Arriola especially enjoys the boys mile, one of the first races on the schedule. The future JSerra freshman won the 1,600-meter run for a fourth consecutive year, taking the 8th-grade title in 4 minutes, 58.81 seconds, the fastest time of the meet.

Amelia Kang, a seventh grader at St. Mary’s in Aliso Viejo and a USA Track and Field national champion, captured the girls mile for her grade, stopping the clock in 5:34.50 for the fastest girls time of the meet.

Arriola and Kang were among numerous standout performers at the meet, which offers events from the sprints and long jump to the softball throw. Marcus Lansing of St. John’s Episcopal in Rancho Santa Margarita, for example, set a meet record for the 7th-grade long jump with an effort of just over 17 feet.

But the two-day meet is about more than just records. School spirit and camaraderie among an estimated 1,800 students builds through the team competition.

Schools are divided into large and small divisions based on enrollment. The meet keeps score for elementary teams or grades first through fourth, who competed on May 20. The junior high athletes, grades fifth through eighth, followed May 21.

St. Edward claimed the elementary division for the large schools while St. Mary’s secured the junior high crown for the large schools. St. Mary’s also took the combined team title, which added points from the elementary and junior high divisions.

In the small school division, Aliso Viejo Christian finished first in the elementary class while Blessed Sacrament in Westminster grabbed top honors for the junior high. Blessed Sacrament also won the combined title, it believes for the first time in school history.

“It’s pretty exciting,” said Will Bryant, Blessed Sacrament’s coach, who was assisted by Hieu Dang and Gerise Reaves. “We’ve put a lot of hard work into it, especially on the part of our coaches, who are very dedicated.”

School spirit is easy to spot at the meet. Students wear shirts representing their school and retreat to colorful shade awnings that display the names of their school.

Founding meet director Russ Smith of Sts.
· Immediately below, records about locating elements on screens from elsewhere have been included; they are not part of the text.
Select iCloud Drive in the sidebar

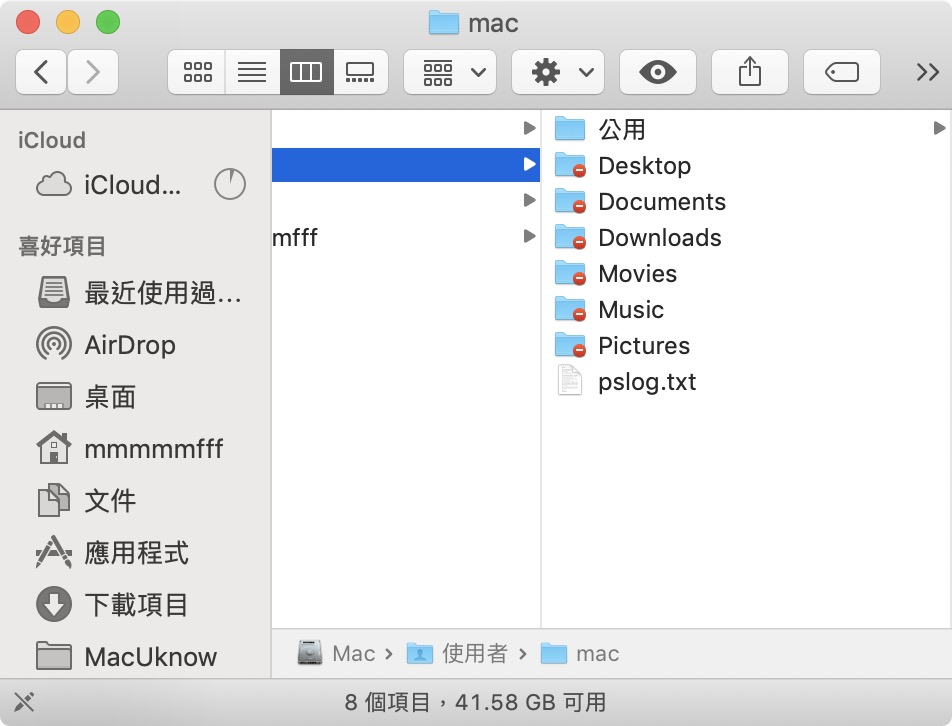[x=133, y=185]
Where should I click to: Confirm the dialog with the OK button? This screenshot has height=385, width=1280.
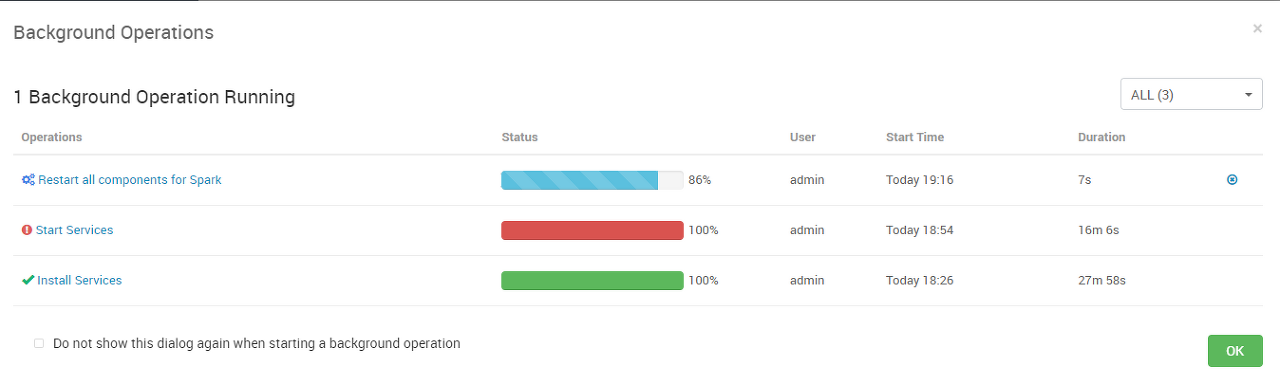tap(1235, 351)
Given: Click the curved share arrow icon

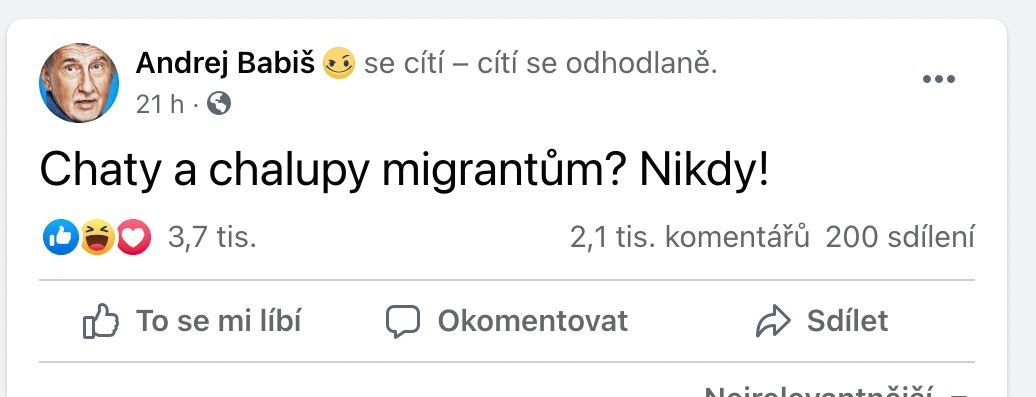Looking at the screenshot, I should pos(773,322).

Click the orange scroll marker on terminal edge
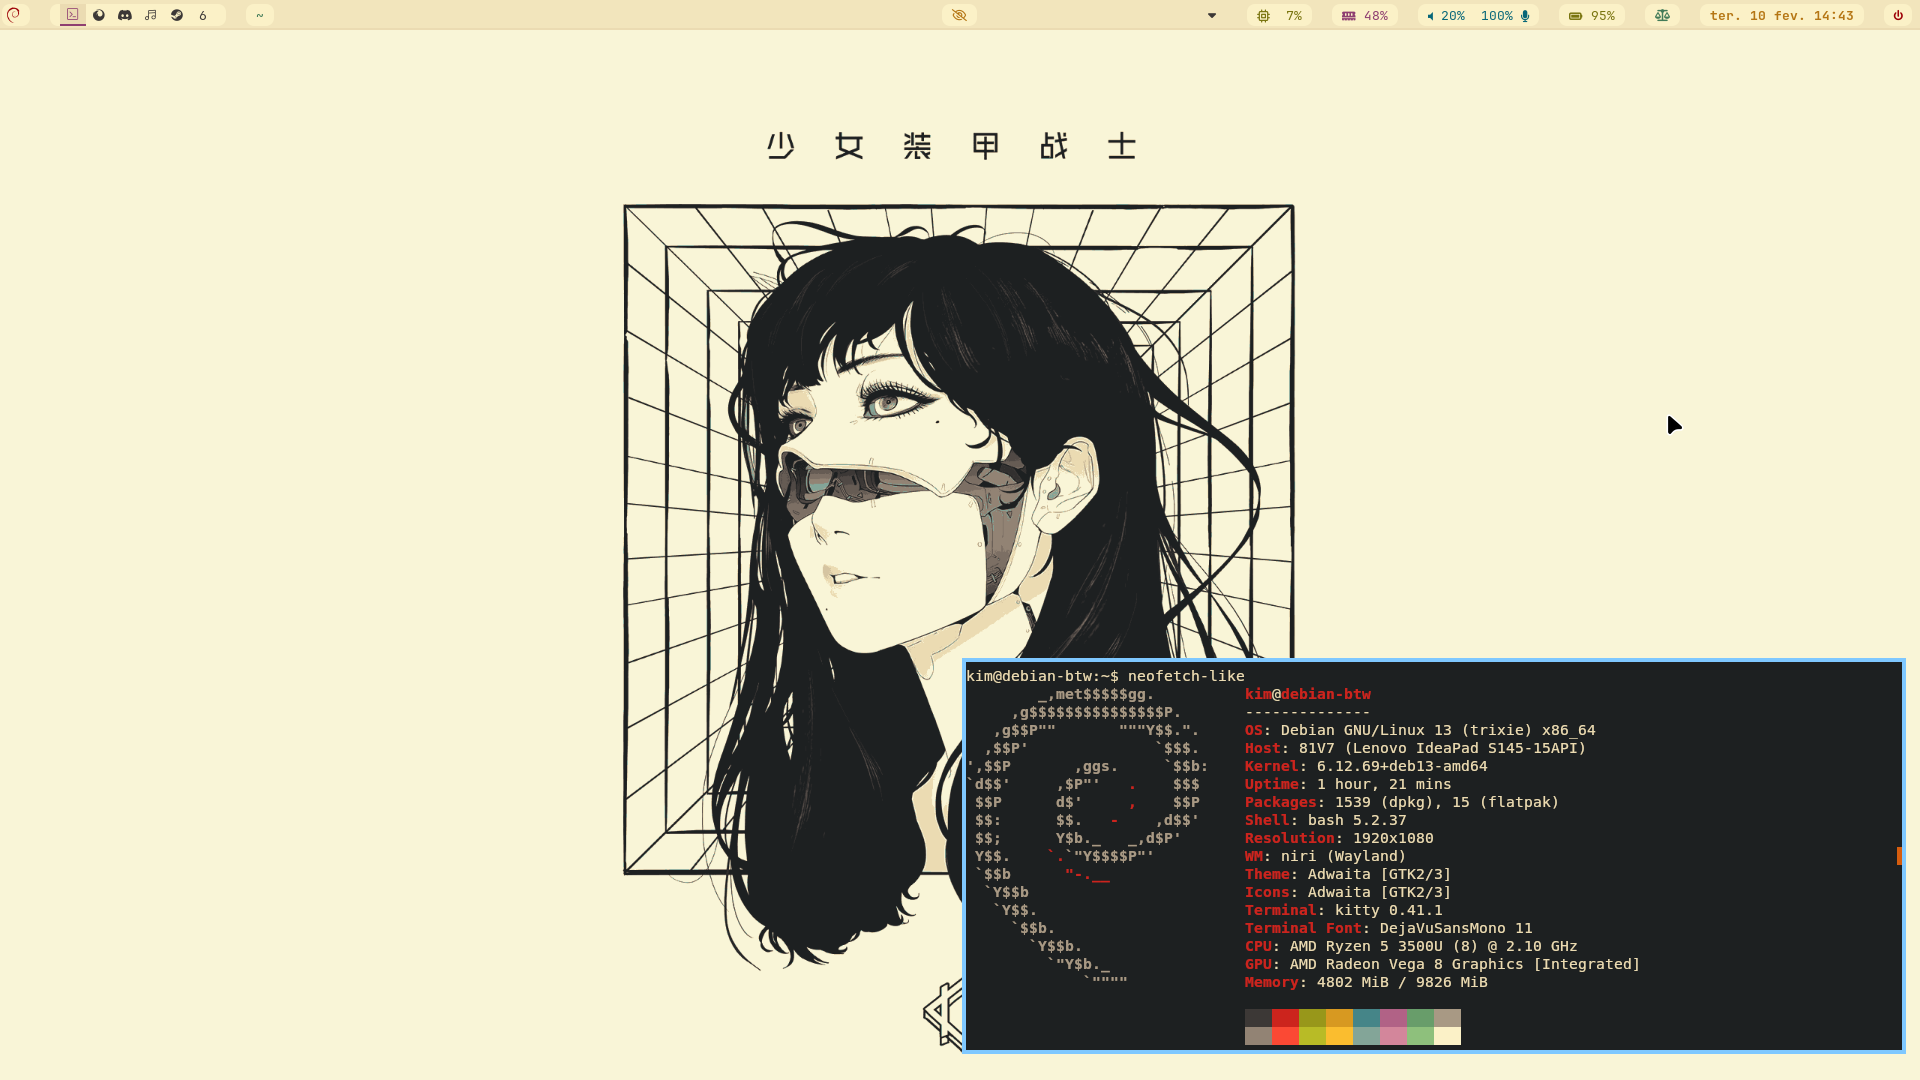1898,856

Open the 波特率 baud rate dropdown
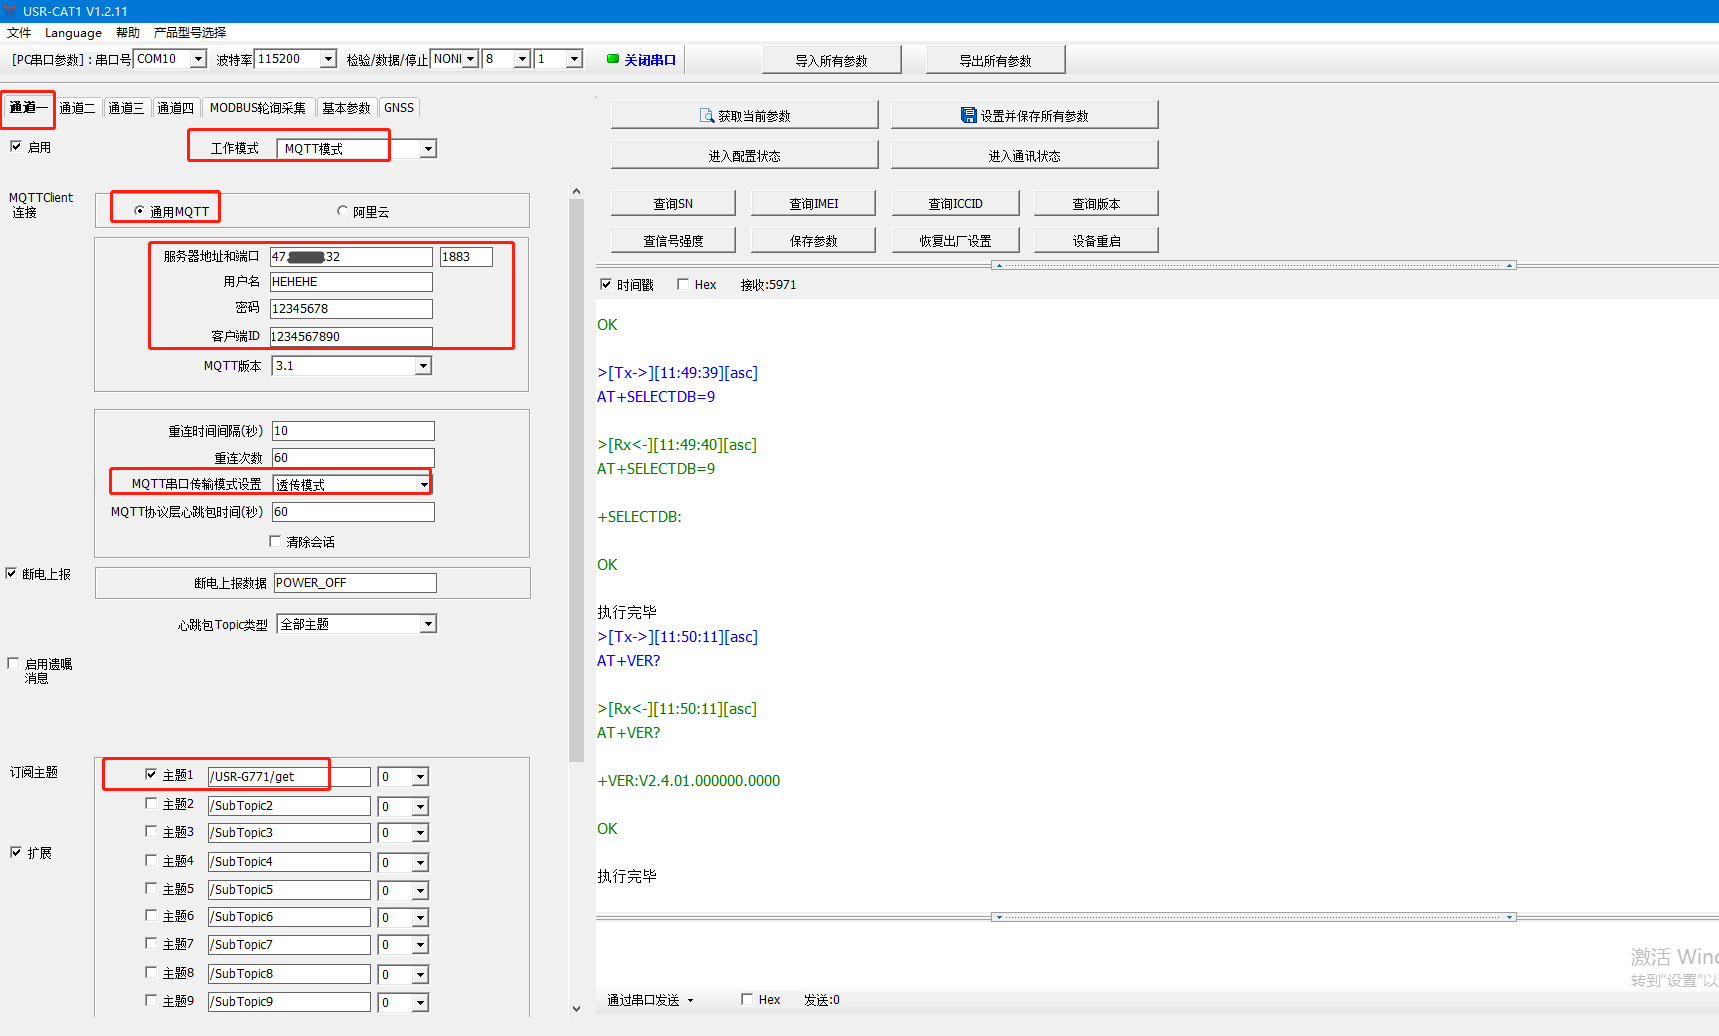click(x=327, y=59)
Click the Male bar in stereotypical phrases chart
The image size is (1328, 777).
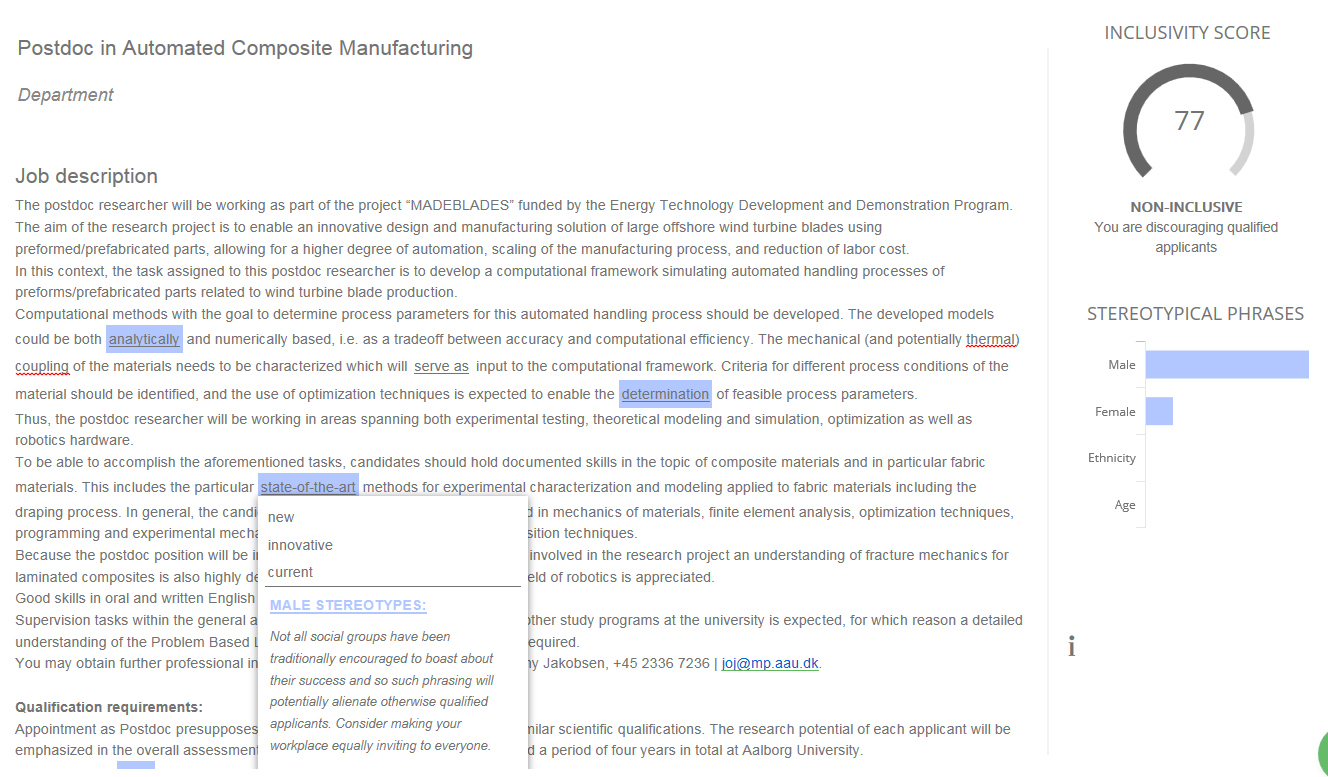(x=1226, y=365)
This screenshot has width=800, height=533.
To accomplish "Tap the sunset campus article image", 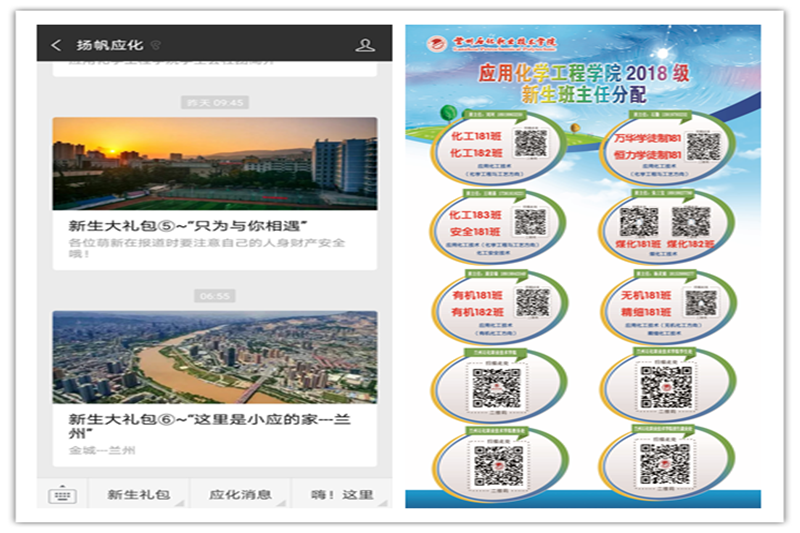I will [x=215, y=163].
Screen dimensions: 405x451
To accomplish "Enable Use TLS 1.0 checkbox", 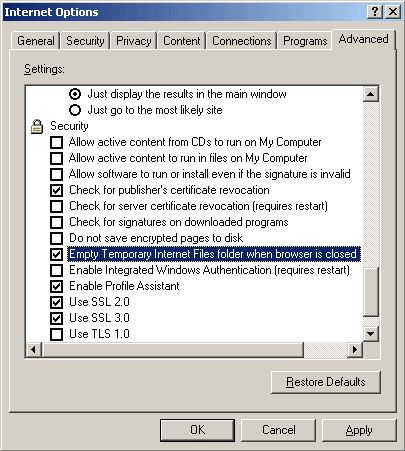I will click(x=56, y=334).
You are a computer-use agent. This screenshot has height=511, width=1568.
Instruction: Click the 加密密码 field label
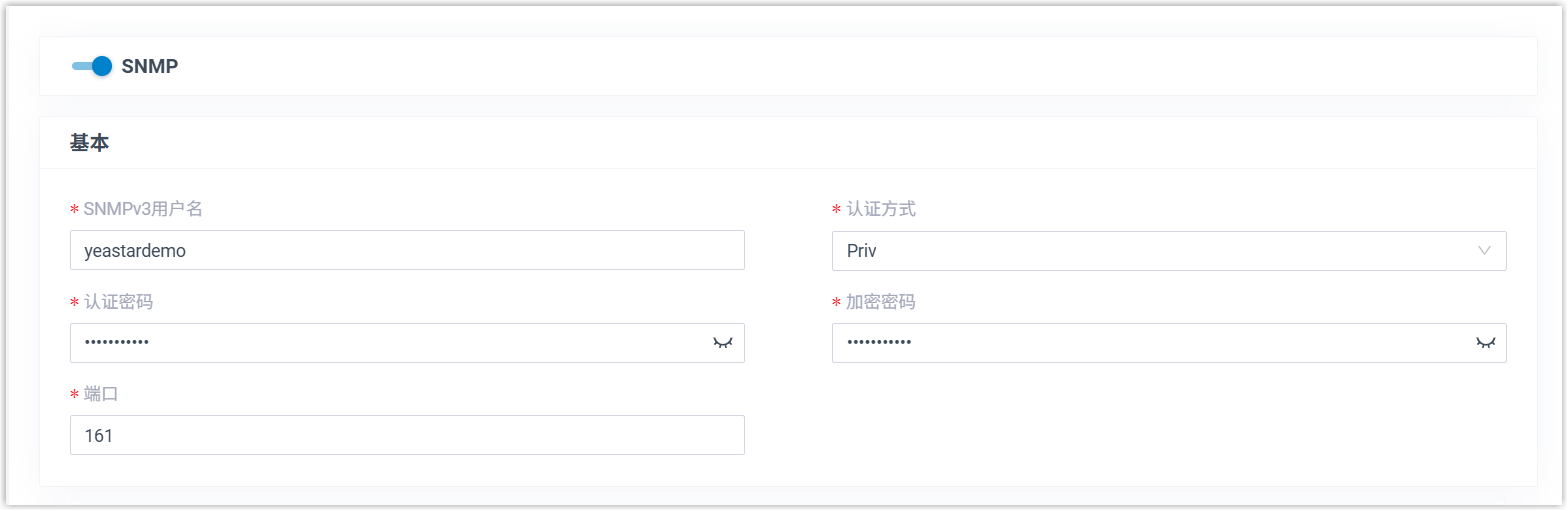(x=881, y=302)
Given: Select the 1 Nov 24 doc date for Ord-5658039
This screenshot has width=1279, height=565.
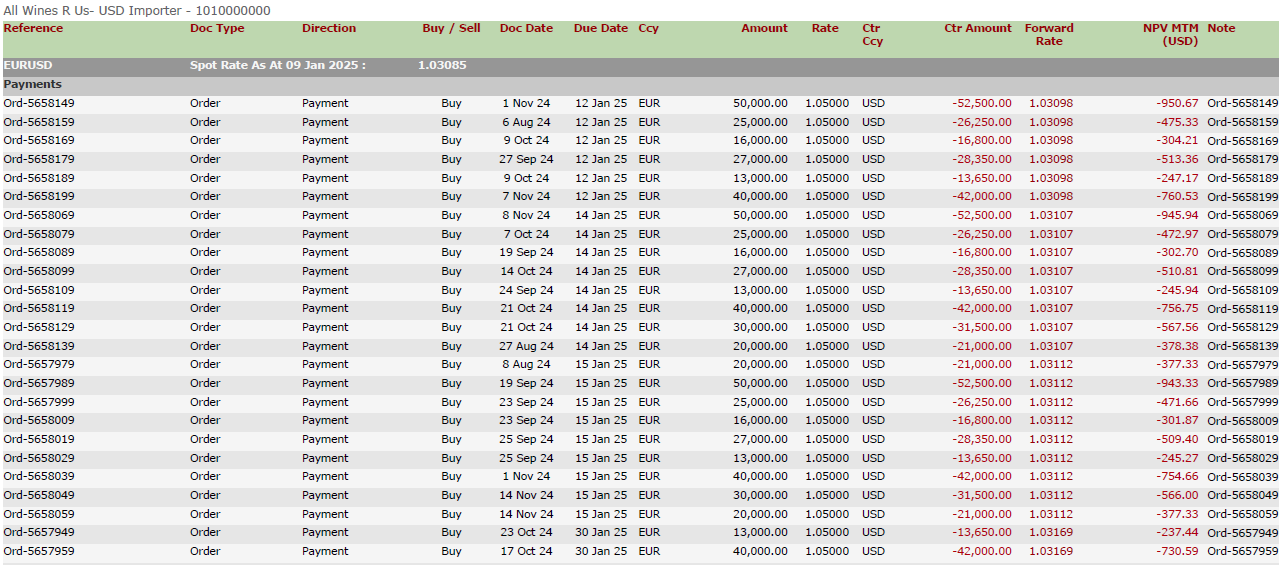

Simon and Jude in Huntington Beach fondly remembers the reaction Our Lady Queen of Angels principal Eileen Ryan had to the awnings.

“She said, ‘We don’t have anything else like this in the Diocese (of Orange), where you can just stand there and go, ‘Oh, my, gosh. There’s St. Barbara, Blessed Sacrament, Simon and Jude,’” said Smith, the PAL director and athletic director at Sts. Simon and Jude.

“It’s cool. It’s like a big festival for all our schools, a great way for everybody to get out there and represent themselves.”

The PAL track meet dates back to 2001 and has grown under Smith from a one-day meet into a weekend affair. But the meet has remained true to its principals of focusing on fun with competition and equality.

The meet, for instance, doesn’t allow athletes to wear spikes and grants leniency with some rules. The event also has hosted students with disabilities.

“I love this meet,” Smith said. “It’s an invitation for the kids to just come and run, or jump or throw and just be as good as they can be. … We’re just out there to cheer on all these kids.”